Clare Short (Birmingham, Ladywood) (Ind Lab): In the short time that is available—let me put on record that I still resent the guillotining of everything, and believe that it is one of the reasons for the diminution of the authority of the House of Commons—I want to focus on why we need an inquiry. I shall argue that the reasons are so profound that the inquiry must take place in public, the inquiry team must be strengthened—as has been argued, it should contain military and legal representatives, as well as a senior politician—and witnesses must give evidence under oath.

Some have commented that we do not need an inquiry because the books have been written, the documents have been leaked, America has changed its policy, and there is therefore nothing new to be said. I agree that those who have read the books and scrutinised the leaked documents already know the truth. Nevertheless, it would be deeply shameful if the House of Commons never required an official inquiry, with the aim of putting on record the truth of why we went to war and reflecting on what that says about, first, the unreliability of the British system of government and, secondly, the obsessive focus on staying close to the United States of America, which dominates the foreign policy thinking of both new Labour and the official Opposition. Even the Liberal Democrats, despite their honourable record on the war, are not entirely free of it. That is the explanation of the error, and if we do not attend to those matters, similar errors will be made in future.

I believe that because of the “nodding donkey” approach to American foreign policy right or wrong, the United Kingdom’s contribution to resolving some of the complex and fearsome problems of the coming decades will be extremely limited, and I think that that humiliates us. This is an enormously profound and serious question. As I believe the inquiry will show, if we went to Iraq because we wanted to please President Bush—or because Tony Blair wanted to please him—there is a danger that that error will be repeated. Happily, America, after a big semi-revolution, has changed its President and completely changed its policy, and Britain follows along with the new President. I prefer the new President, of course, but we did not even have a debate or discussion about whether we should change our policy. How humiliating is that?

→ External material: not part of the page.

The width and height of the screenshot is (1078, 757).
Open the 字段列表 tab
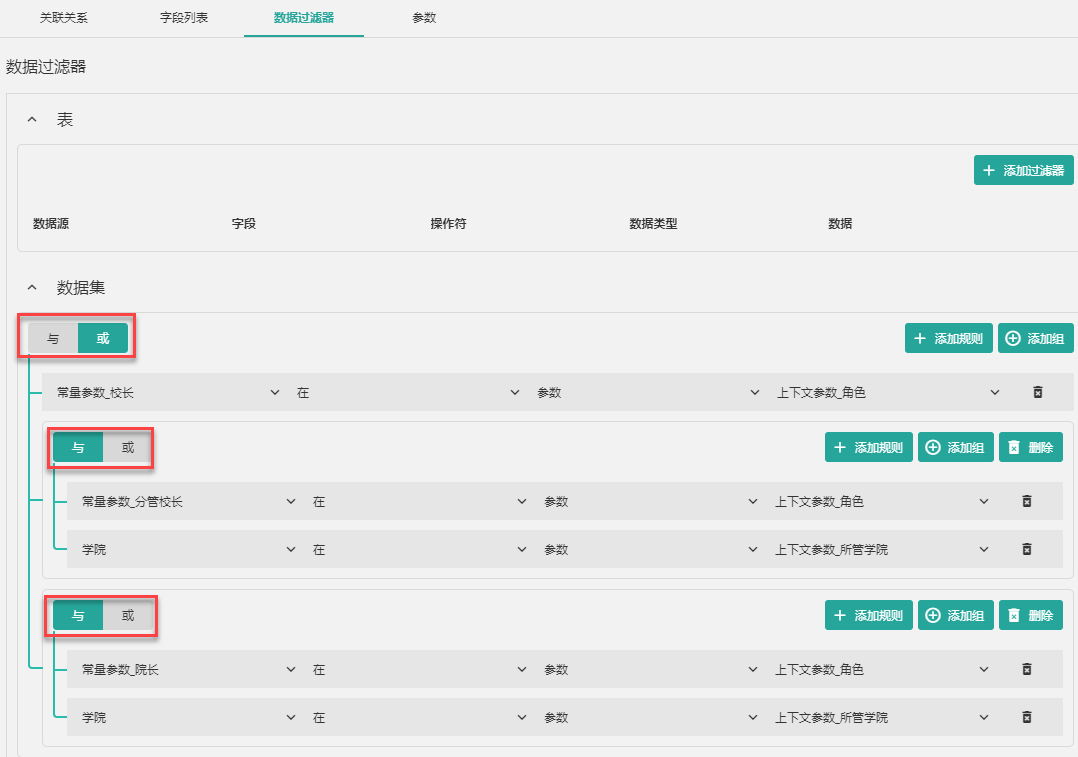click(184, 18)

Mr. Ellwood: I made an intervention earlier in which I stressed the importance of the relationship between the Ministry of Defence and the Department for International Development and mentioned that the British forces were concerned that there might be no plan involving DFID. Can the right hon. Lady confirm that in March 2003, when she was responsible for that Department, she sent a diktat out to all the directors in the Department advising them not to get involved and not to participate in the planning, because she thought the war might be illegal?

Clare Short: I cannot confirm that date, but I can confirm that when I heard the rumour—but did not see the legal document—that the Attorney-General doubted the legality of the war, I warned my staff of the consequences of that, which I think was entirely proper. That is part of the shame of it all, but I shall come on to the preparations. There were preparations that were then all junked, because of the hubris and deceit that went into preparing for war.